Büyümeye kaldığımız yerden devam ediyoruz. Daha önceki yazılarımda kapitalist bir ekonominin yaşamak için büyümek zorunda olduğundan bahsetmiştim. Bu büyüme herkesin sandığı gibi üç ayda bir açıklanan GSYİH’nin artış oranı değildi, buna güncel büyüme deniyordu. Büyüme iktisadında incelenen ise bir ekonominin tam istihdam halinde üretebileceği maksimum gelirin, yani potansiyel üretimin uzun dönemli artış hızıydı. Bu da, üretim sürecinde kullanılan üretim faktörlerinin artış hızına bağlıydı. Bu üretim faktörleri işgücü/emek, sermaye, toprak/gayrı menkul ve girişimdi. Geleneksel büyüme modellerinde girişimin büyüme oranı (kısmen girişim gücünün kolay ölçülemeyen bir olgu olmasından dolayı) ihmal edilirken, toprak/gayrı menkul sınırsız büyüklükte kabul edilirdi. Doğal olarak büyüme oranını hesaplarken temelde sermaye ve emek faktörlerinin büyümelerine bağlı olduğu varsayılmaktaydı. Burada iki önemli varsayım vardı: Birincisi sermaye ve emek sektörel ve yapısal farklılıklar göstermemekteydi. Yani her sektörde kullanılan emek ve sermaye tek tip ve birebir aynıydı. Bu da sermayenin diğer tiplerini ihmal edilerek sadece fiziki sermaye (üretimde kullanılan makine ve teçhizat) ve emeğin de zihni emek ihmal edilerek sadece fiziki emek olduğu varsayımına götürüyordu. 19’uncu Yüzyıılın sonu ve 20’inci Yüzyılın başı için bu varsayımlar nispeten gerçekçi sayılabilirdi.
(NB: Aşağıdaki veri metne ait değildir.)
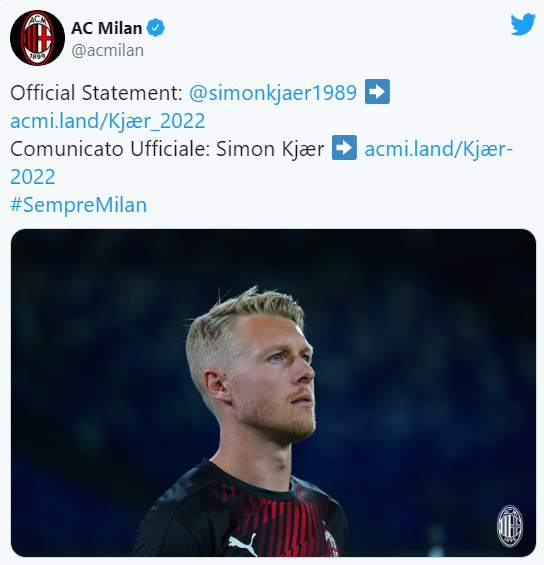Click the player's face in the photo
This screenshot has height=565, width=544.
(274, 378)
Gerçekten de o dönemde, yeni başlayan kütle üretim sistemi ile üretim ağırlıklı olarak fiziki sermaye ve fiziki emeğe dayalıydı. İkinci varsayım ise dışa kapalı ekonomi varsayımıydı. Yani dış ticaret, dış göç, dış sermaye yatırımları ve dış borç imkânları ihmal edilmekteydi. İlk zamanlar için bu da anlaşılır ve nispeten gerçekçi varsayımlardı.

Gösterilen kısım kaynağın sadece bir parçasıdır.